Understanding seasonal affective disorder
Information Officer Sam Challis blogs about Seasonal Affective Disorder (SAD).
Seasonal Affective Disorder (SAD) has been in the news more than normal this summer, possibly because "Summer, what summer?" remains a reasonable question. SAD is depression that gets worse around a particular season and it is usually, but not always, winter. People experiencing SAD can get any of the standard symptoms of depression but they will either only happen during one part of the year, or get significantly worse in one season.
SAD as a diagnosis can be quite controversial. After all, don’t most people feel a bit less motivated to get out of bed in the morning when it’s cold, dark and damp? However, SAD could be described as a much more severe reaction to these seasonal variations, although even then, this does not explain why some people experience SAD symptoms in summer, when most people feel more active and energised.
I’ve been recently working on an update to Mind’s information on understanding SAD. It tries to give, and I hope it does, an explanation of what SAD is, what causes it, how people can reduce the symptoms, and to dispel some myths around the subject.
Descriptions such as ‘winter blues’ aren’t particularly helpful.
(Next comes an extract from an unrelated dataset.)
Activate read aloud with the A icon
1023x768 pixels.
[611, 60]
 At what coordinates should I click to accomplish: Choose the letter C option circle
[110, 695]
SAD symptoms can begin at different times – for example I tend to notice them just after the summer solstice at the brightest time of the year just because I’m aware that the nights are going to get darker and that the weather is now moving towards winter, rather than getting better.
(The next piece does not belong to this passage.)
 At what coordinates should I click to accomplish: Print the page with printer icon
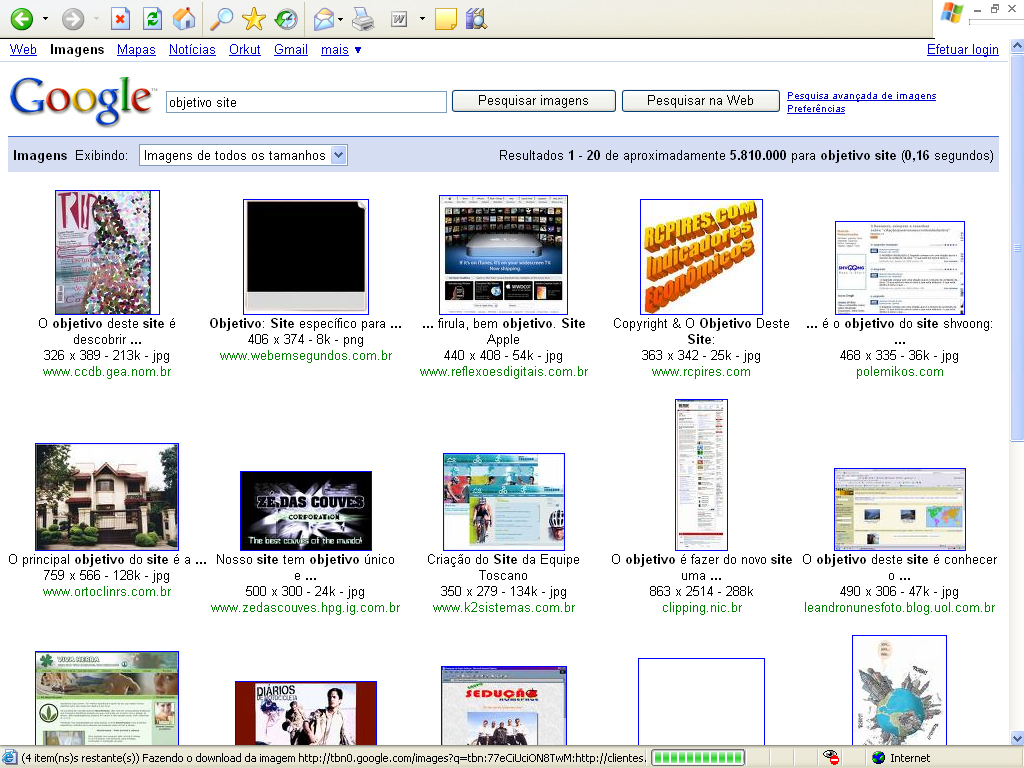(363, 18)
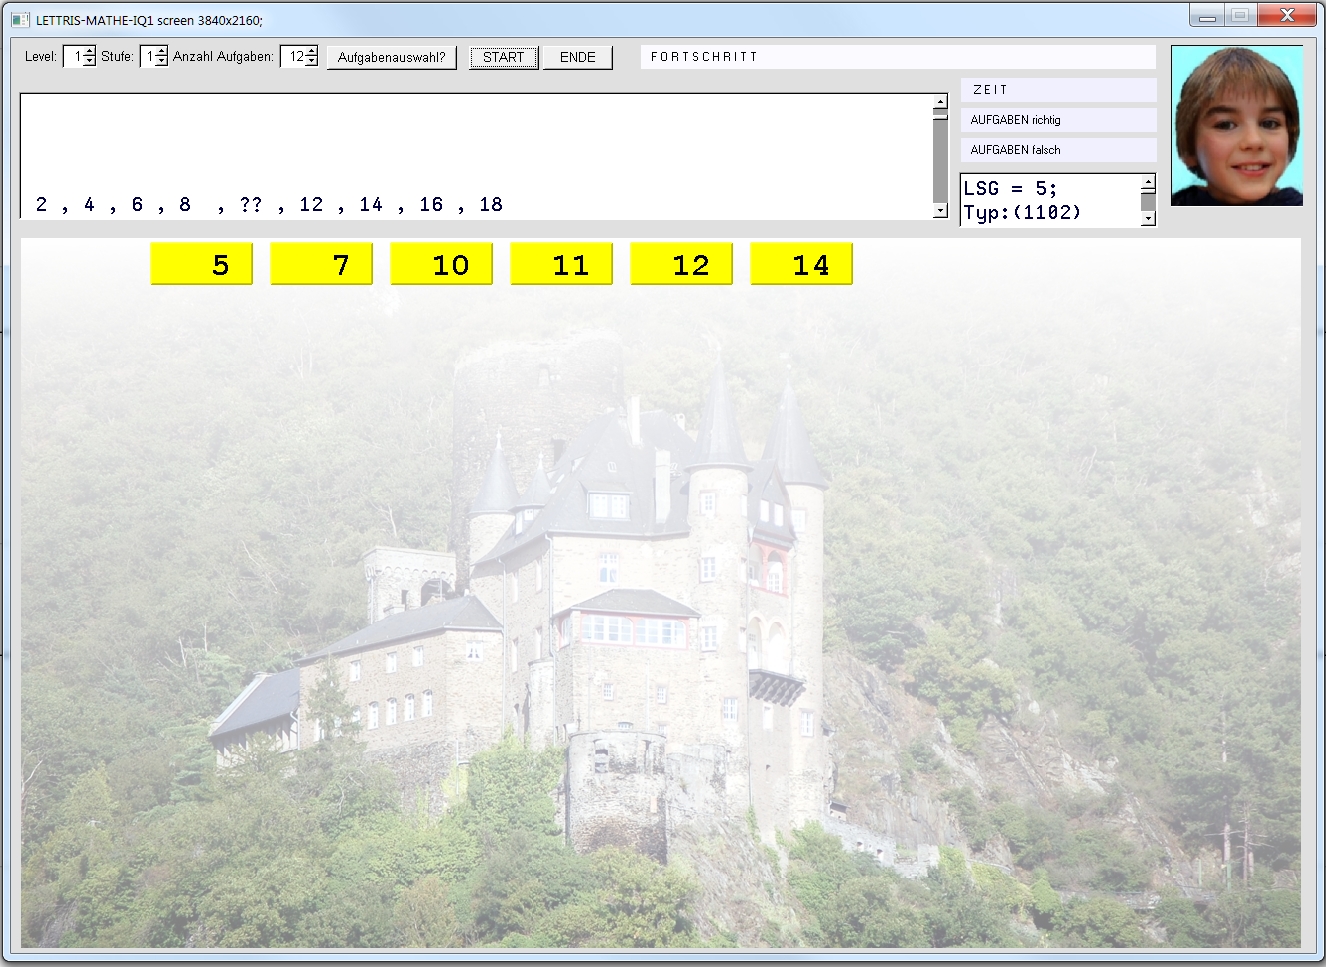Click the child portrait photo
The image size is (1326, 967).
pos(1236,125)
Surprisingly, most people experiencing SAD don’t find it gets significantly worse when summer is colder or wetter than average. Longer hours of daylight are usually helpful no matter the weather.
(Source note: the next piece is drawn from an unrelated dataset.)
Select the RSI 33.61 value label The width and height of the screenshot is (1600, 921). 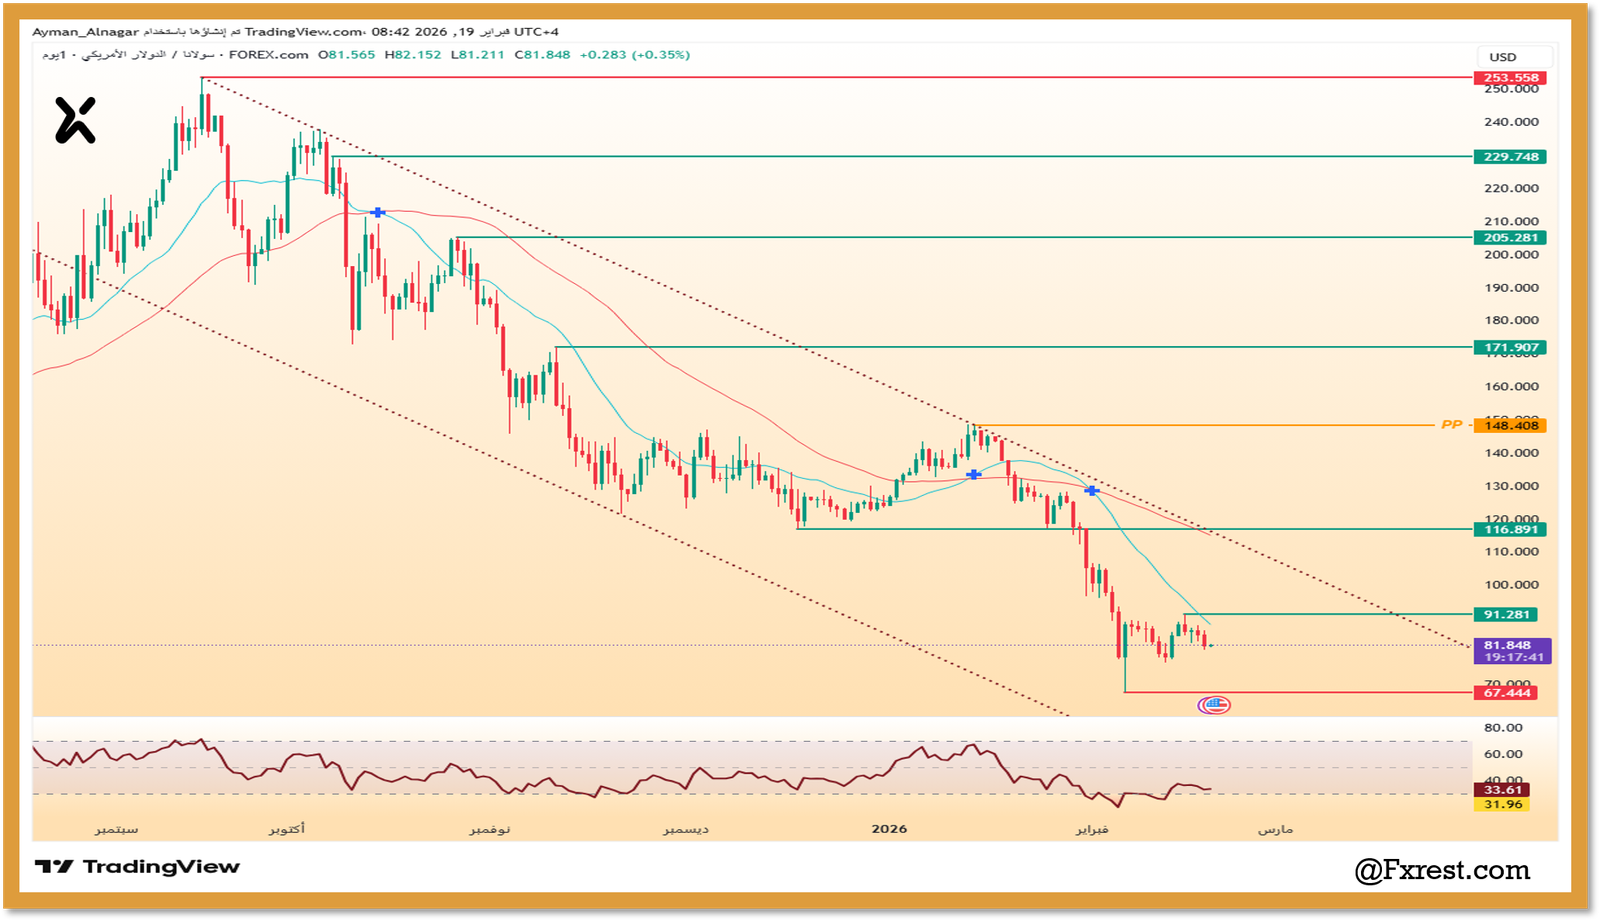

Like all mental health problems, SAD varies widely in how severely its symptoms manifest themselves. Most people with SAD ‘just’ find life a bit harder at certain times of year. But, as with other forms of depression, some people find it almost impossible to live their normal life while affected by it. This, obviously, requires a lot of understanding from friends, family and - perhaps most of all - employers. No-one with SAD actually wants to just be allowed to hibernate for a season, but that’s often what it feels like.
SAD can be treated. Many people find light therapy helps the most. This involves sitting near to a special bright light (10-40 times stronger than a normal bulb) for a few hours a day. People may think this is weird, but it is worth it. Even relatively simple (and cheap) things like ‘sunrise’ alarm clocks can be useful and are also easy to use in private at home. Different kinds of light designed to help with SAD are widely available. Other treatments, such as anti-depressants and talking treatments can also help – your GP might be able to help, do speak to them about what your options may be.
Whether you experience SAD or know someone who does, please take SAD seriously. It is real, isn’t nice to live with, and can be seriously disabling. That said, it is similarly important not to over-react. Mostly, it is possible to get on with life, look forward to nicer weather, and plough through. Understanding it, and having those around you do so too, is a vital part of living with it successfully.